Here’s how the instruments make their measurements:

1: Anemometer

The wind vane points into a blowing breeze, indicating its direction. To measure speed, three cups attached to a central rod catch gusts. As the apparatus spins, it rotates a magnet past a sensor, which calculates velocity from 1 mile per hour to more than 200.

Davis Weather station
A station designed for all kinds of weather. Sam Kaplan

2: Rain Collector

Precipitation falls into a bucket, through a debris screen, and onto a 5-inch-long seesaw mechanism. A vessel on either end holds 0.01 inches of water, so as the teeter-totter rocks back and forth, it’s also tallying the rainfall. The spikes keep birds away.

3. Powerplant

Six square inches of solar cells collect energy, while a capacitor and backup battery hold enough voltage to keep the station running for up to a year without sunlight. Onboard processors ready sensor data to broadcast up to 1,000 feet via radio antenna.

4: Thermometer

A radiation shield protects a digital temperature and humidity sensor nestled inside.

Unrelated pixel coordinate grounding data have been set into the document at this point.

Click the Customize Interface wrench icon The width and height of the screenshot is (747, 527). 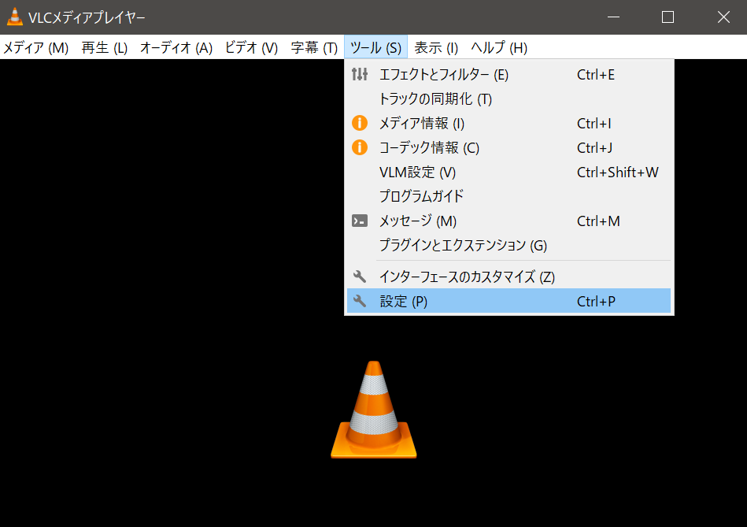click(360, 276)
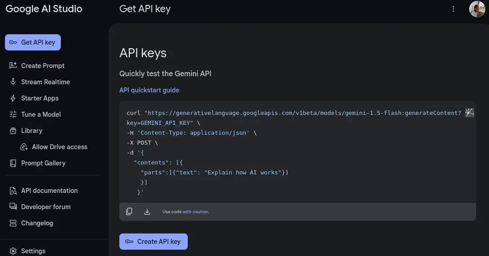Click the Starter Apps lightning icon
Image resolution: width=489 pixels, height=256 pixels.
coord(13,98)
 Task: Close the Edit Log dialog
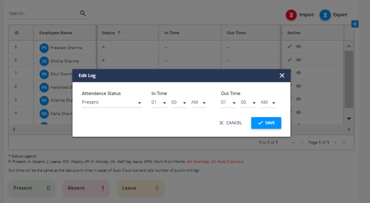point(282,76)
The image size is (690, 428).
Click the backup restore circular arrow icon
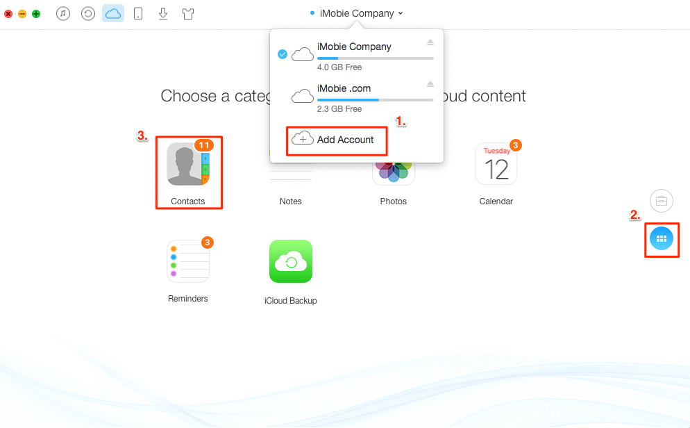(x=88, y=13)
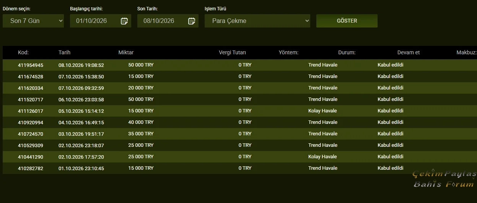Click Kolay Havale in row 410441290
Screen dimensions: 477x203
pyautogui.click(x=322, y=157)
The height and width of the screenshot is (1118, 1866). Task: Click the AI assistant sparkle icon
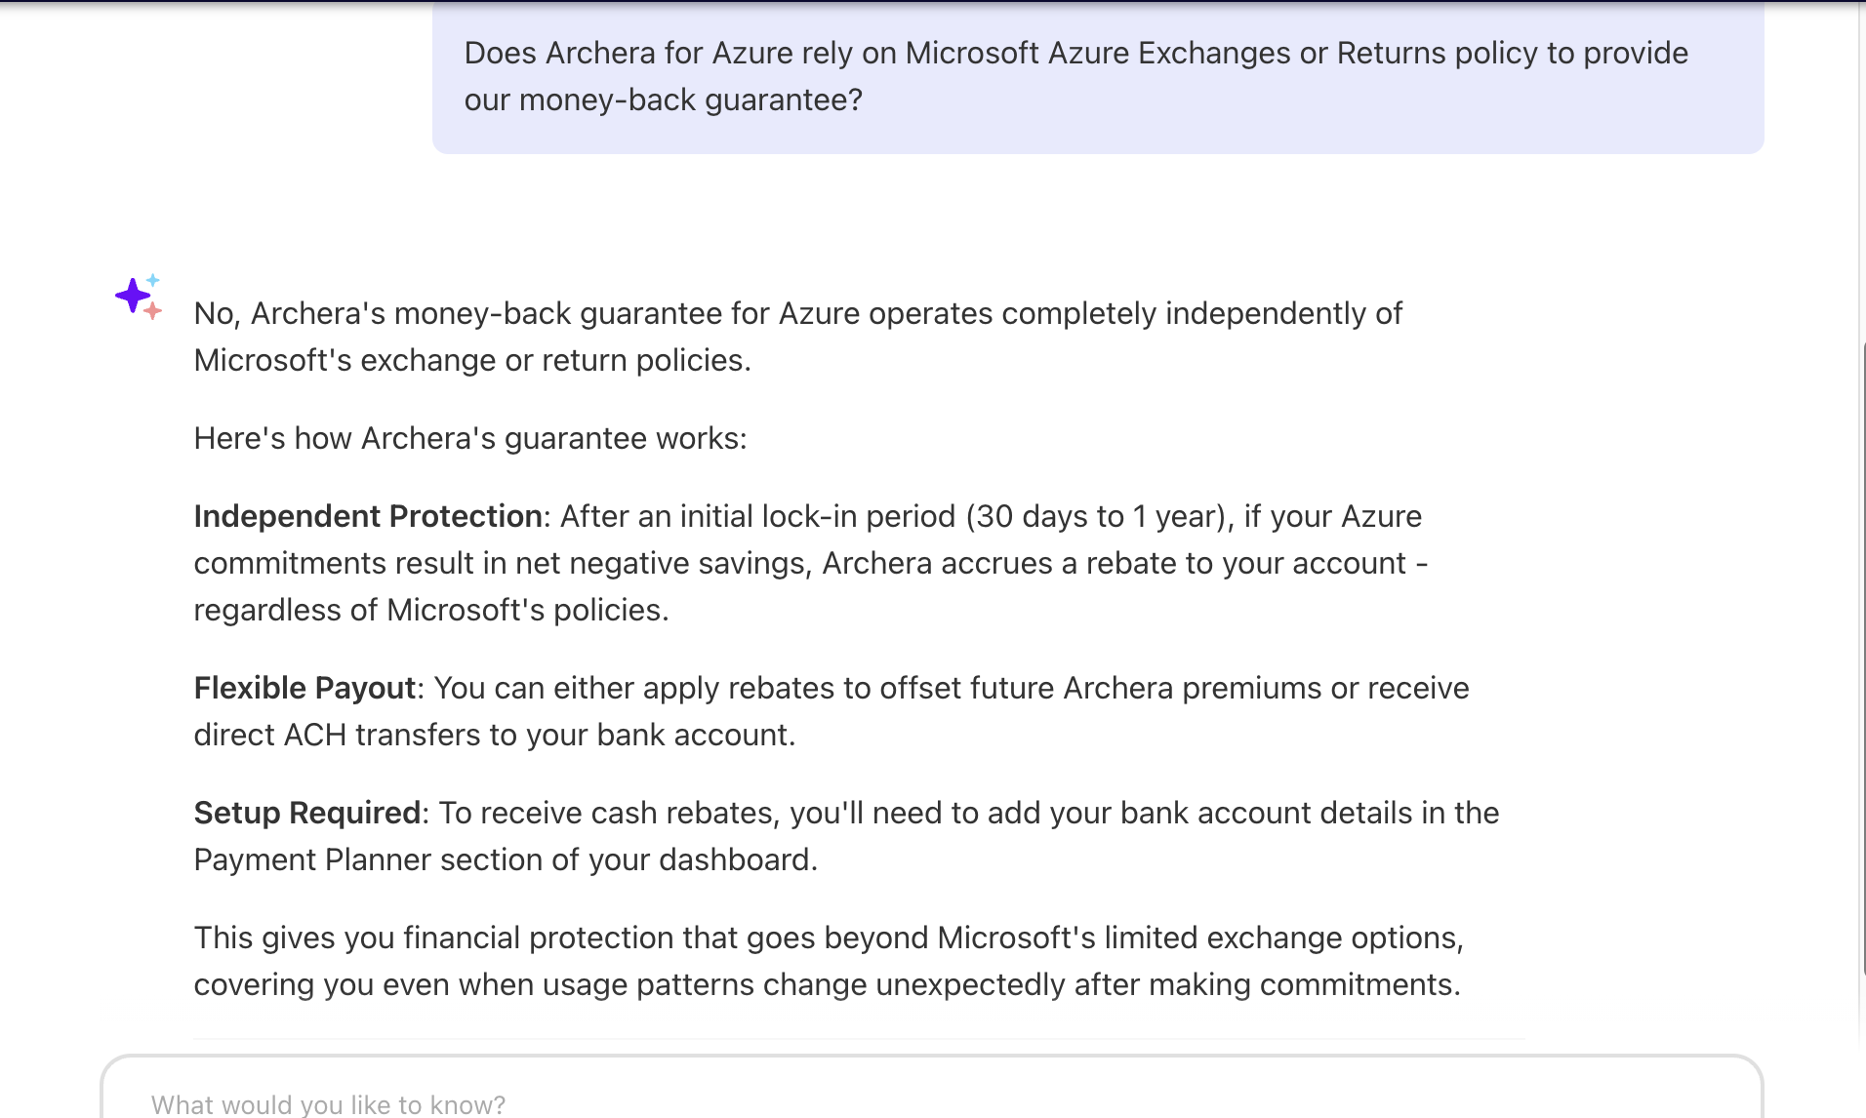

The white plastic reflects the sun’s rays rather than absorbing them, keeping the sensor accurate within 0.1 degree—from 40 below zero up to 150 degrees Fahrenheit.

5. Mission Control

Every 2.5 seconds, the system sends metrics to a 7-inch-display-equipped control station. Using this data and an onboard barometer, it can generate forecasts for the next 12 to 48 hours. It also stores weather recaps going back years.